Новое небесное тело вращалось столь близко к поверхности светила, что разглядеть черный шарик, не будь он окружен диском аккреции, вряд ли было возможно. Телониус не сразу понял, что за сияние его окружает, будто марево дрожит над раскаленной поверхностью – могучая гравитация объекта скручивала пространство, а вместе с ним экзосферу светила. Светило из всех сил своего тяготения противостояло темному соседу, но пылающая поверхность восходила колоссальной волной, бежала по поверхности, закручиваясь на вершине гребня в тугую спираль, в центре которой и находилась сингулярность. Новый спутник высасывал из огненного соседа звездное вещество.

Но вот плотность аккреционного диска достигла критического, а затем сверхкритического уровня, и с его полюсов ударили в зенит и надир великолепные струи, делая сингулярность похожей на небесный гироскоп.

4. Вечерний джаз в четыре руки

Сингулярность впитывала Телониуса, как губка воду. Он оказался до чрезвычайности неопытным небесным телом, этаким облаком в штанах, неуклюжим и самонадеянным. С отчаянием наблюдая, как волны гравитации в клочья рвут его тело, достигшее такой степени разрежения, что назвать его газообразным значило польстить ему сверх меры, но даже в столь разреженной субстанции поддерживалась связность, и Телониус погружался в сингулярность так, как погружается пловец в захвативший его водоворот, не в силах совладать со стихией. Он бился среди гравитационных эквипотенциалов, ценой неимоверных усилий порой удавалось высвободить руку, но при этом нога, вроде бы нащупавшая опору среди космического хлама, которую можно использовать, чтобы все же вырваться из воды на берег, нога, обретшая упор, этот упор тут же теряла, и он рывком погружался еще глубже – по колено, по пояс, по грудь, осознавая безнадежность попыток, но не в силах заставить себя покориться неизбежности.

Ему показалось, будто гравитационное чрево, проглотившее его, издало сытую отрыжку, а затем его принялись уминать во все меньший и меньший объем пространства, вынуждая на обратный метаморфоз – из космической туманности в плотное тело. Однако окружающее пространство, даже вывернутое наизнанку сингулярностью, не изменилось.

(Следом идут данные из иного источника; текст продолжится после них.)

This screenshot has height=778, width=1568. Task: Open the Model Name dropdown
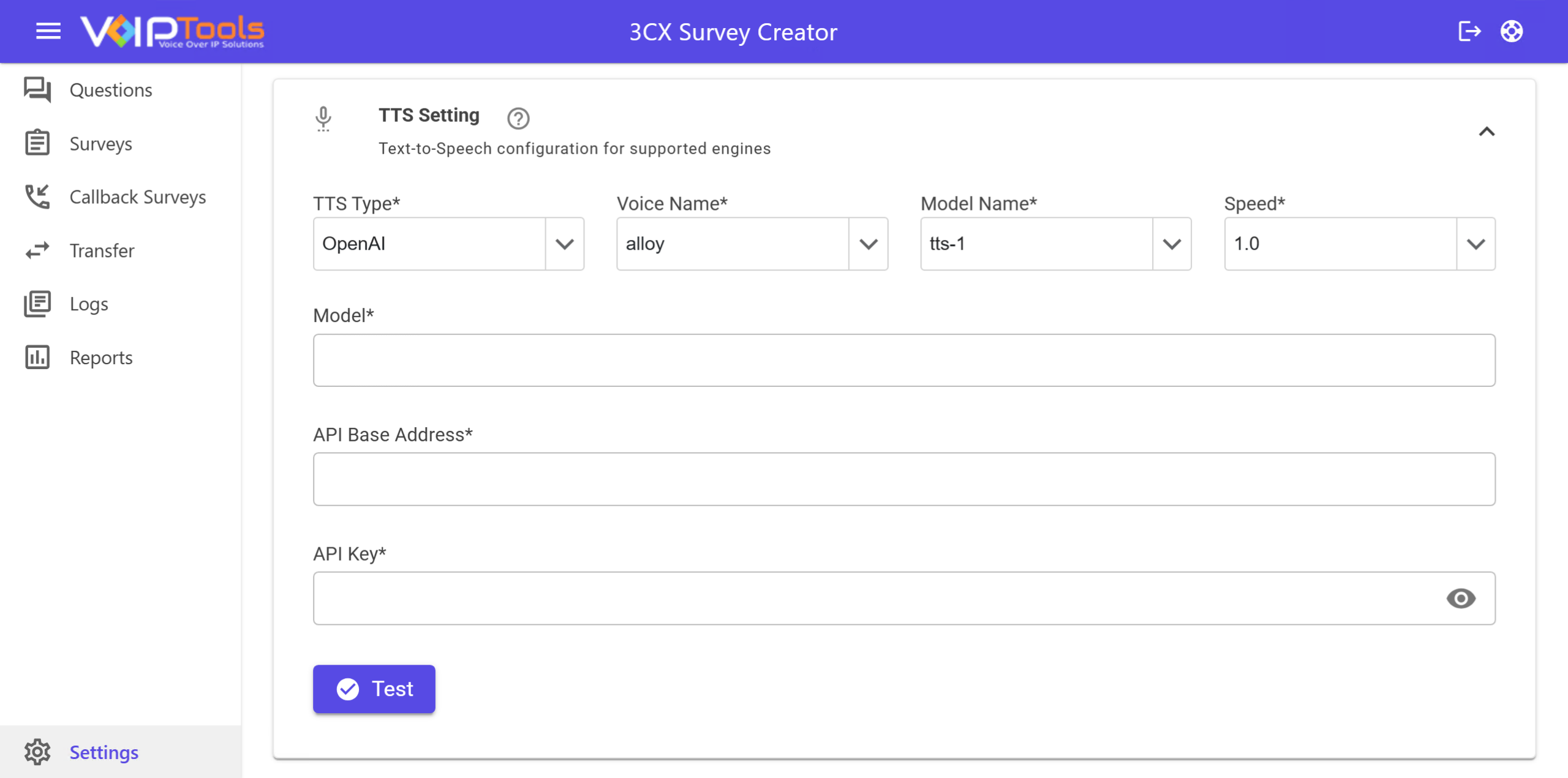(x=1056, y=244)
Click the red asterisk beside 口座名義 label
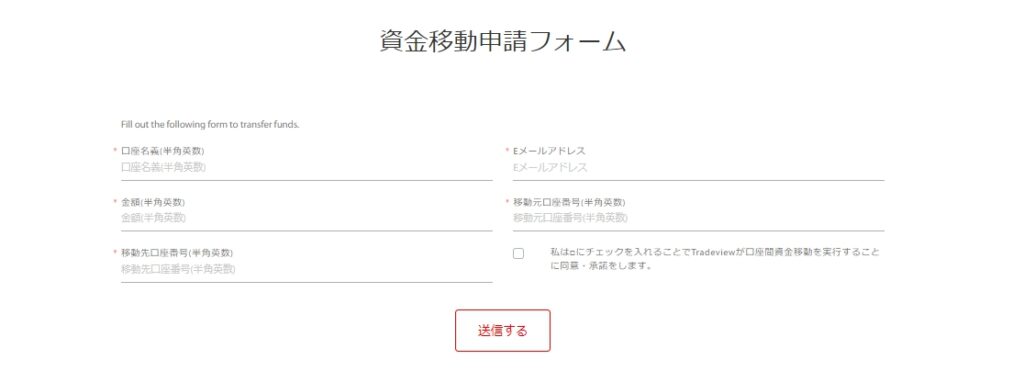The height and width of the screenshot is (371, 1024). [116, 150]
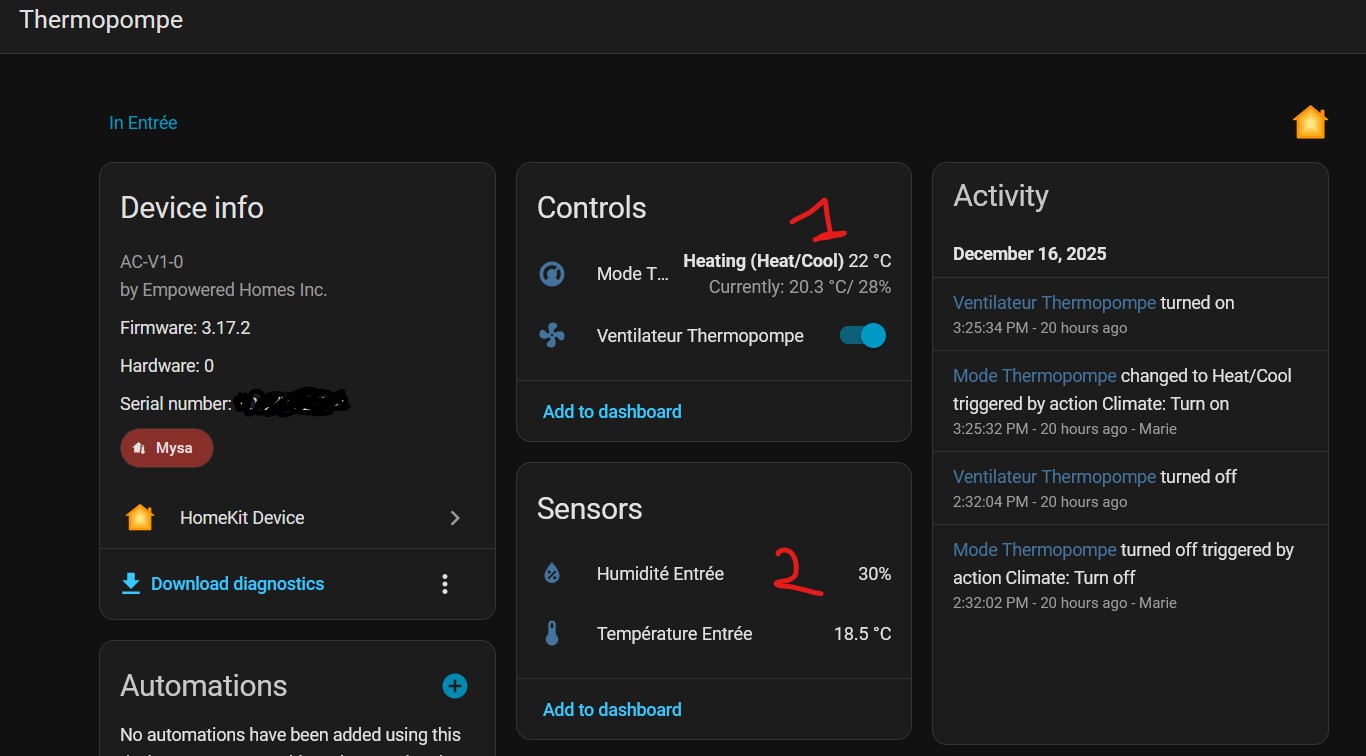Toggle the Ventilateur Thermopompe switch off
This screenshot has width=1366, height=756.
click(x=863, y=336)
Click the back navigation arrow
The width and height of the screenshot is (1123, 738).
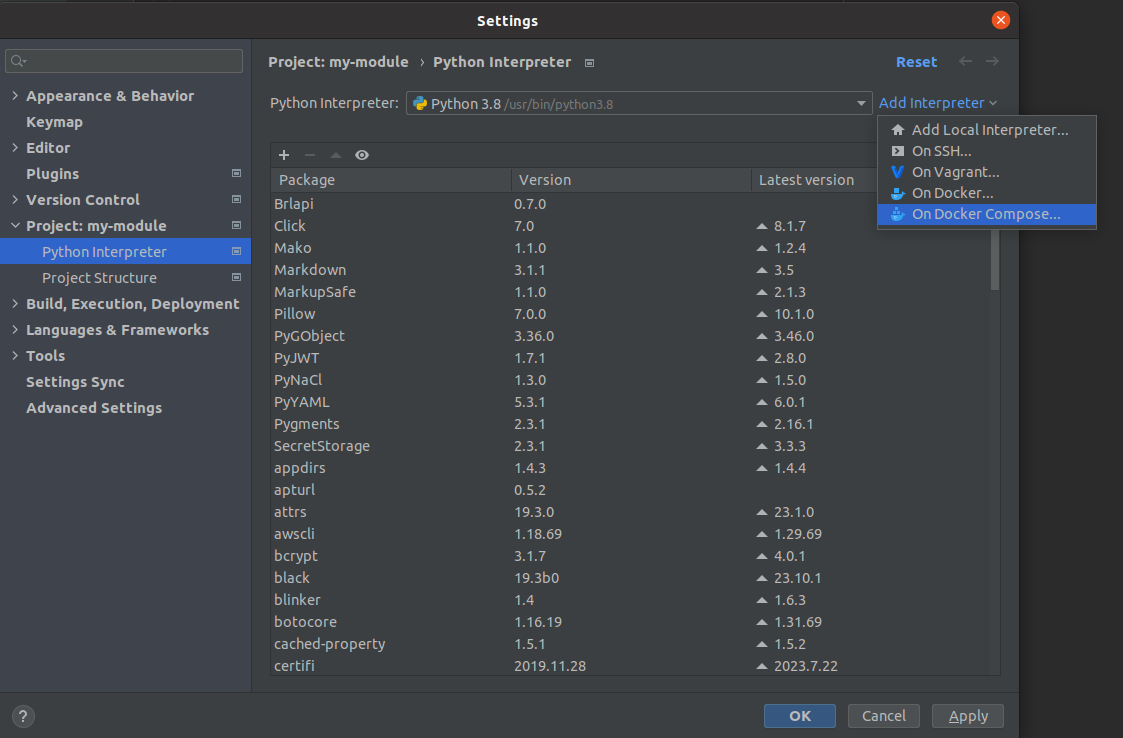pyautogui.click(x=965, y=62)
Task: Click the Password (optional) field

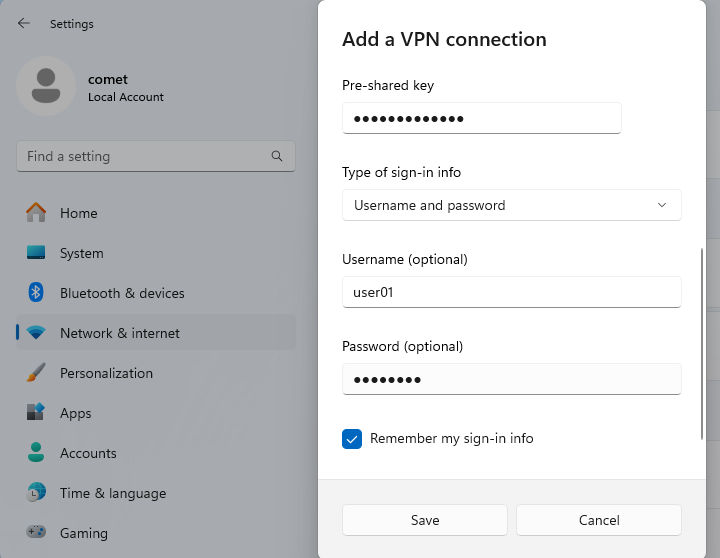Action: (x=512, y=379)
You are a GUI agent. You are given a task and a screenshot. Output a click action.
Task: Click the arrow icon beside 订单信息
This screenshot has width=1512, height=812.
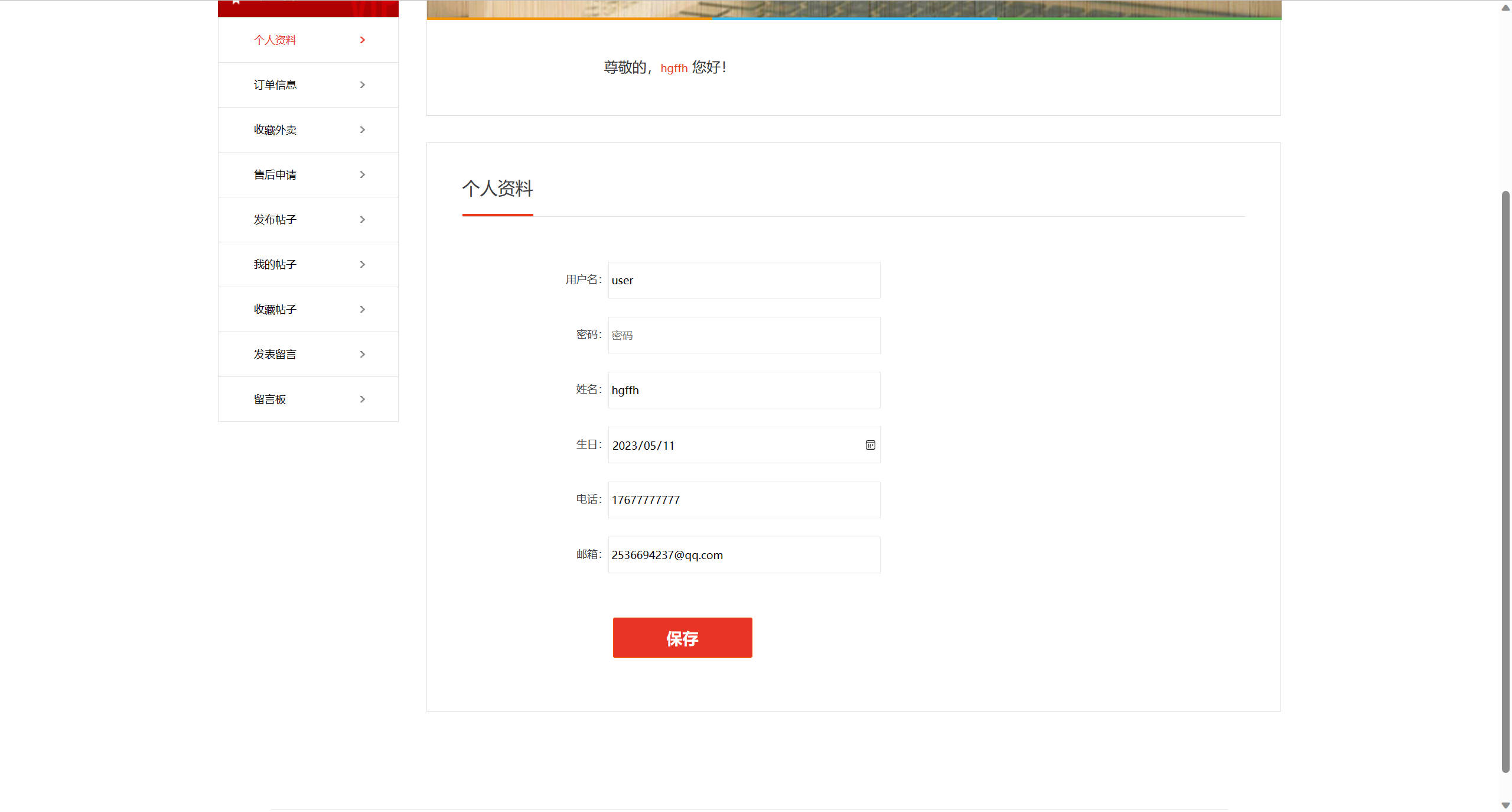click(x=362, y=85)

Планетоиды двигались вокруг, будто Телониус занял место главного светила, и он, отыскав знакомый пятнистый шар Венеры, протянул руки к старой знакомой. Планетоид, ощутив его движение, дрогнул, сбился с орбитального ритма, и резко изменился. Телониус не помнил, где он видел, как совершает первое деление зародышевая клетка, но происходившее очень походило на метоз.

Мельтешение картин, столь быстрое, что даже его ум выхватывал лишь некоторые: огненное варево поверхности планетоида, сумасшедшая ротация багровых облаков, отчего голова кружится, если долго смотреть в небо, примары не смотрят в небо, говорит кто-то, и вот…

…по раскаленной, истресканной поверхности бредут две фигурки, а позади остался похожий на огромного жука атомный танк, бессильно разбросавший боковые манипуляторы, словно на него встали и раздавили. Телониус чувствует эти фигурки, ощущает, как с каждым разом им труднее дышать, и тогда большая останавливается, опускается на колени, притягивает к себе меньшую, неуклюже обнимает, насколько позволяет громоздкий скафандр, отсоединяет грудные баллоны и заменяет на те, что у маленькой фигуры. Падает и остается лежать неподвижно, а тот, меньший, бредет дальше, туда, где полыхает огненное зарево…

…сделай это, не бойся, глупый, говорит она, ее удивительно широкий рот улыбается, делая его еще шире, как у лягушки, и ему ничего другого не остается, как тоже улыбаться, все это делают, ведь ты – примар, это твой мир, неужели боишься, что он враждебен тебе? Хочешь, покажу, что так можно? И он видит, как ее пальцы пробегают по застежкам, он знает – ничего не получится, сработает принудительная защита, но защита почему-то не срабатывает, и вот колпак скафандра откинут на спину, а он не верит собственным глазам – она должна погибнуть мгновенно, но ничего не происходит, она продолжает улыбаться, протягивает к нему руки и показывает – теперь твоя очередь, но он пугается, он чувствует, как от ужаса опорожняются мочевой и кишечник, малоприятно даже когда на тебе подгузник, а затем поворачивается и бежит, бежит, бежит…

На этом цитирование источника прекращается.